Excerpts from a dataset
Start of Block
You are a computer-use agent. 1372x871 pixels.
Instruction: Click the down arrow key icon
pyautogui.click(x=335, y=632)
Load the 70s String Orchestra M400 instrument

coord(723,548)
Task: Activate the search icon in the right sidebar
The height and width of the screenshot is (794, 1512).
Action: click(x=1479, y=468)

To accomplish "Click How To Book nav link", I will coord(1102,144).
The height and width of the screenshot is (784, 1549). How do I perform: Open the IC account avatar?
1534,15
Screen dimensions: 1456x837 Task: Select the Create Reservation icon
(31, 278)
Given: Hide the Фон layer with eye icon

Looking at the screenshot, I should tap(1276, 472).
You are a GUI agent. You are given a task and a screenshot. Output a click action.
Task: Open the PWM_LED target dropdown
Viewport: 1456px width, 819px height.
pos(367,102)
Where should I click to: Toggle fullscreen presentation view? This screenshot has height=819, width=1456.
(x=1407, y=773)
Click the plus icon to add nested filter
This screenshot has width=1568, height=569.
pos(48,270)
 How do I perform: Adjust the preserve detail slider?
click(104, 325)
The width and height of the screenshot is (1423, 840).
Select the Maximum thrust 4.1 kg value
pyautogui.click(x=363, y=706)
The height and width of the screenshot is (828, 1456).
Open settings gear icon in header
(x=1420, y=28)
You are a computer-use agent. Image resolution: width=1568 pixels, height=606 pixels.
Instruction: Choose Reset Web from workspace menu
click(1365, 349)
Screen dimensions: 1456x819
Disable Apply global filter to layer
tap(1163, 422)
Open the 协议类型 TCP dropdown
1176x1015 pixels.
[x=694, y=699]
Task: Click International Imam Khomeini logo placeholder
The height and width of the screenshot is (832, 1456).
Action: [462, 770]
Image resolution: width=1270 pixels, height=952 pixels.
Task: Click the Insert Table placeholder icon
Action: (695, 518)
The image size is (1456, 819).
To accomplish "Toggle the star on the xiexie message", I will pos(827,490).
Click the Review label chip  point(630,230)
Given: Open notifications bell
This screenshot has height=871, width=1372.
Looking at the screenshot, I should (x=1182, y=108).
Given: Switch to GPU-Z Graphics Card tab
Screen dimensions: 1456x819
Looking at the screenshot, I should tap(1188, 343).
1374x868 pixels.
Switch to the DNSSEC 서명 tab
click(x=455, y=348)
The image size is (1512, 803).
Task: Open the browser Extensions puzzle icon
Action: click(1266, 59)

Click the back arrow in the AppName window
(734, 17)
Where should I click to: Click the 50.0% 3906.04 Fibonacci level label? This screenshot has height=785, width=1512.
End of Block
§ What the task asks
Word for word, copy the line containing "Task: Click International" and each line after it to the end of the records, and nothing besides.

§ Answer box
Task: Click International Imam Khomeini logo placeholder
The height and width of the screenshot is (832, 1456).
Action: [462, 770]
Image resolution: width=1270 pixels, height=952 pixels.
Task: Click the Insert Table placeholder icon
Action: (695, 518)
The image size is (1456, 819).
To accomplish "Toggle the star on the xiexie message", I will pos(827,490).
Click the Review label chip  point(630,230)
Given: Open notifications bell
This screenshot has height=871, width=1372.
Looking at the screenshot, I should (x=1182, y=108).
Given: Switch to GPU-Z Graphics Card tab
Screen dimensions: 1456x819
Looking at the screenshot, I should tap(1188, 343).
1374x868 pixels.
Switch to the DNSSEC 서명 tab
click(x=455, y=348)
The image size is (1512, 803).
Task: Open the browser Extensions puzzle icon
Action: click(1266, 59)

Click the back arrow in the AppName window
(734, 17)
Where should I click to: Click the 50.0% 3906.04 Fibonacci level label? This screenshot has height=785, width=1512.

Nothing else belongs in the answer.